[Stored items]
= = = =

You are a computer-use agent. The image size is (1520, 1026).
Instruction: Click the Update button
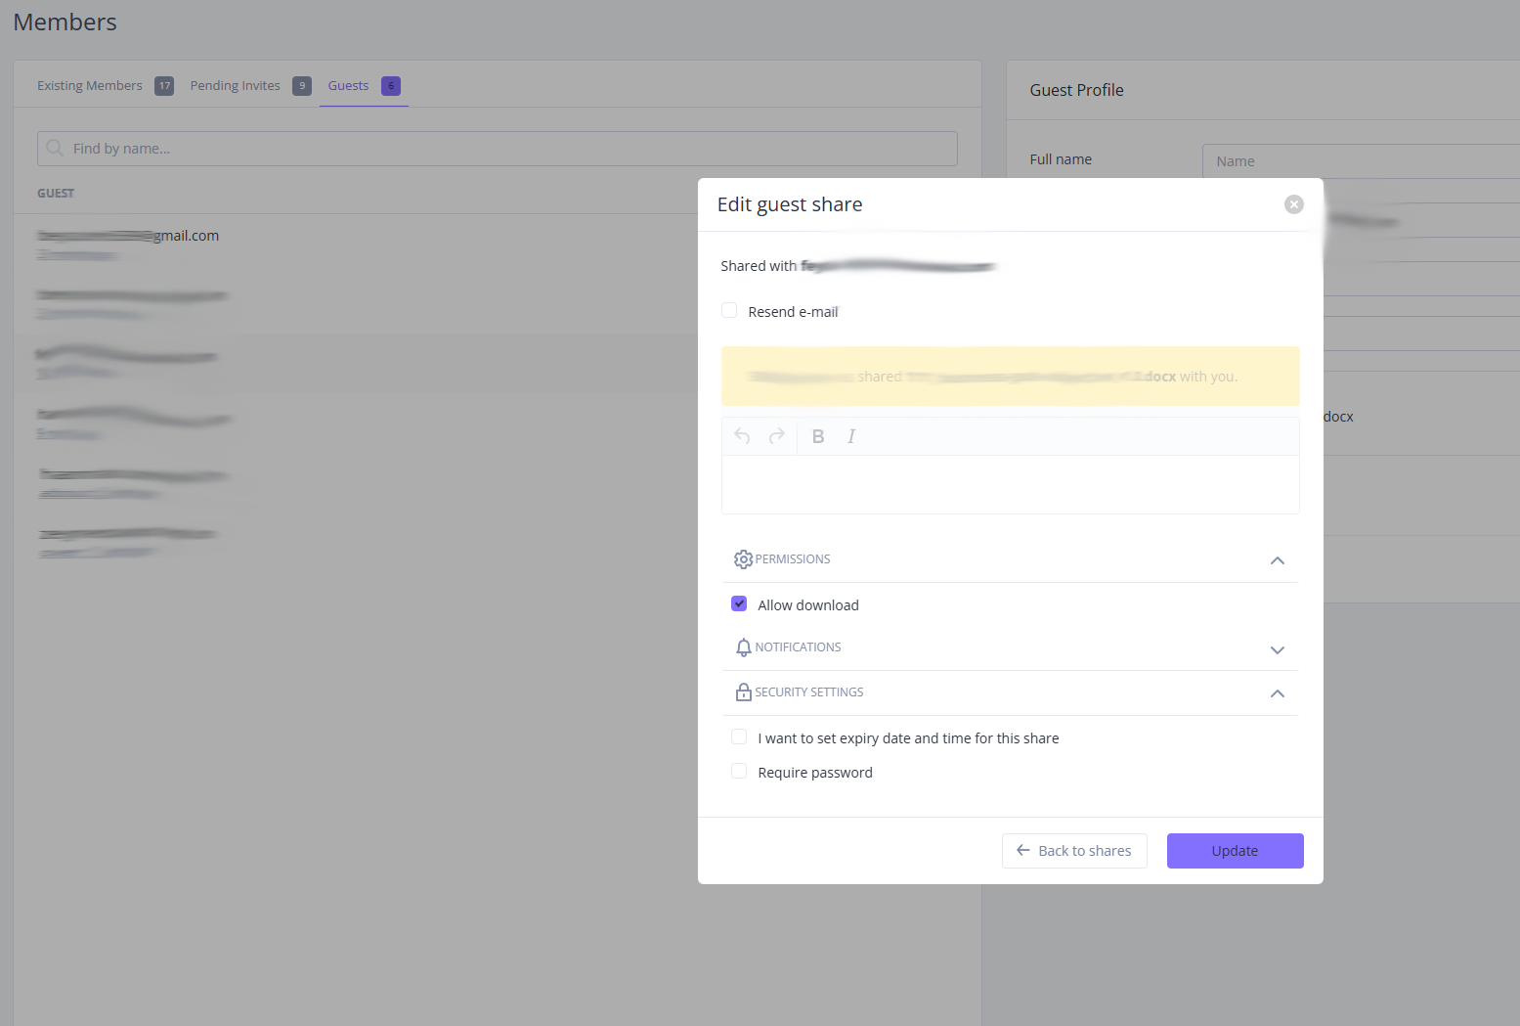[1235, 850]

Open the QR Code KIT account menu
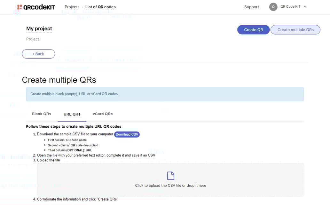tap(290, 7)
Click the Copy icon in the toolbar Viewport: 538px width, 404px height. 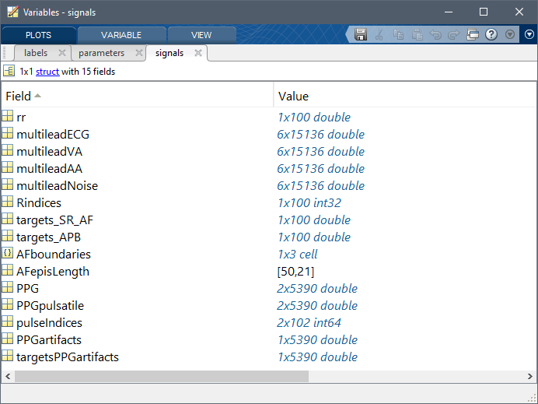[x=398, y=34]
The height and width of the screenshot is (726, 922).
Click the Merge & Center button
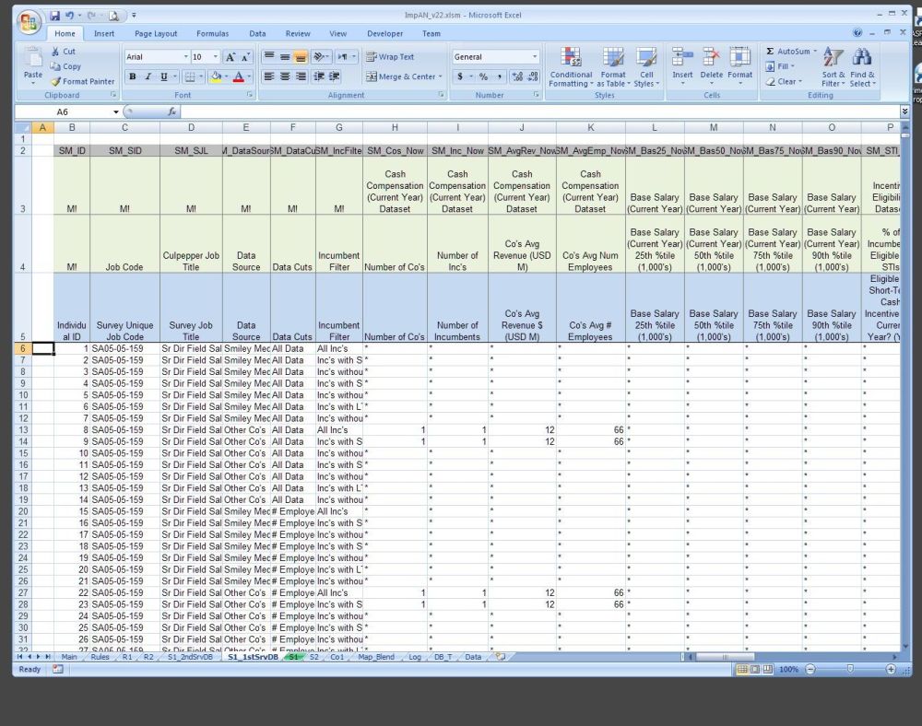coord(404,77)
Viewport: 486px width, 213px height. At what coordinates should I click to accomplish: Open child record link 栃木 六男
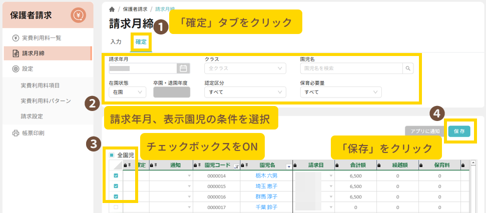point(266,176)
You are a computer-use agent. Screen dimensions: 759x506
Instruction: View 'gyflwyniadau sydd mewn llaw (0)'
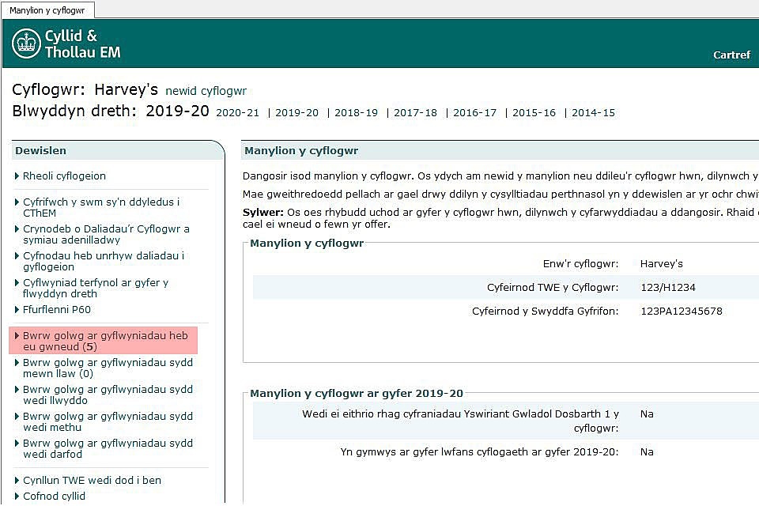pyautogui.click(x=108, y=368)

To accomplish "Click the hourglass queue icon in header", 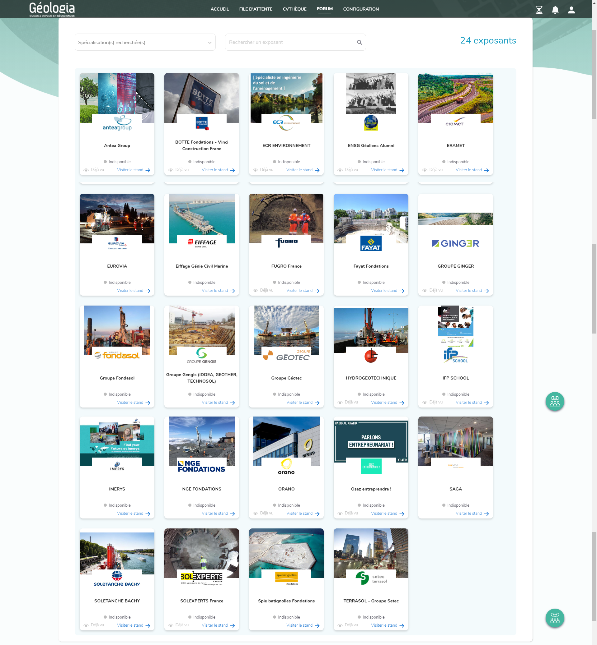I will pos(539,10).
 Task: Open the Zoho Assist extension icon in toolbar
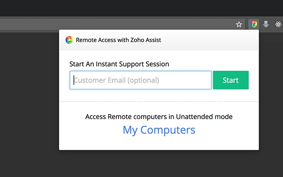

= = = =

■ WORK REQUEST ■
If a line of the entries above holds "agent", count it, then report the total alone.

■ ANSWER FOR THIS EXERCISE ■
2